In order to to do this I need to write my own GroupingComparator.My question is since the setGroupingComparator() method takes as a parameter only a class which extends RawComparator, how do I perform this comparison in the grouping comparator in terms of bytes? Do I need to explicitly serialize and deserialize the objects? And also does having the class KeyLabelDistance implement WritableComparable as follows make the need for a SortComparator as redundant?
I got the use of SortComparator and GroupComparator from this answer : What are the differences between Sort Comparator and Group Comparator in Hadoop?

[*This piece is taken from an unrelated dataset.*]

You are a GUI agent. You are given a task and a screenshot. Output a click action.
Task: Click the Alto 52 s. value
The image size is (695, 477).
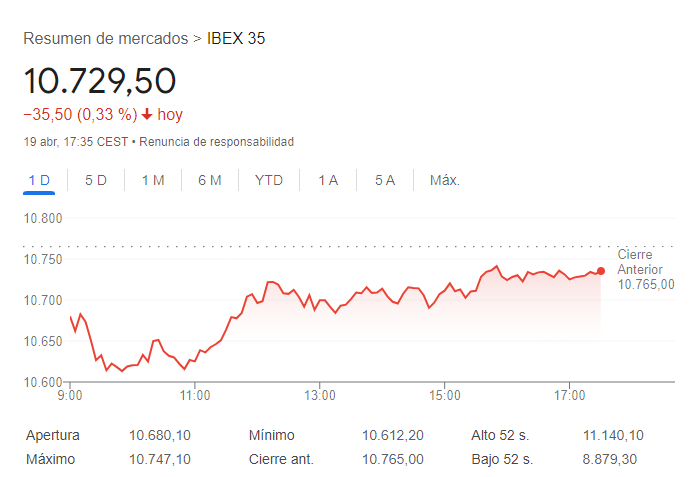pos(613,436)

Following is the implementation of KeyLabelDistance:
public class KeyLabelDistance implements WritableComparable<KeyLabelDistance>
{
private int key;
private int label;
private double distance;
KeyLabelDistance()
{
key = 0;
label = 0;
distance = 0;
}
KeyLabelDistance(int key, int label, double distance)
{
this.key = key;
this.label = label;
this.distance = distance;
}
public int getKey() {
return key;
}
public void setKey(int key) {
this.key = key;
}
public int getLabel() {
return label;
}
public void setLabel(int label) {
this.label = label;
}
public double getDistance() {
return distance;
}
public void setDistance(double distance) {
this.distance = distance;
}
public int compareTo(KeyLabelDistance lhs, KeyLabelDistance rhs)
{
if(lhs == rhs)
return 0;
else
{
if(lhs.getKey() < rhs.getKey())
return -1;
else if(lhs.getKey() > rhs.getKey())
return 1;
else
{
//If the keys are equal, look at the distances -> since more is the "distance" more is the "similarity", the comparison is counterintuitive
if(lhs.getDistance() < rhs.getDistance() )
return 1;
else if(lhs.getDistance() > rhs.getDistance())
return -1;
else return 0;
}
}
}
}
The code for the group comparator is as follows:
public class KeyLabelDistanceGroupingComparator extends WritableComparator{
public int compare (KeyLabelDistance lhs, KeyLabelDistance rhs)
{
if(lhs == rhs)
return 0;
else
{
if(lhs.getKey() < rhs.getKey())
return -1;
else if(lhs.getKey() > rhs.getKey())
return 1;
return 0;
}
}
}
Any help is appreciated.Thanks in advance.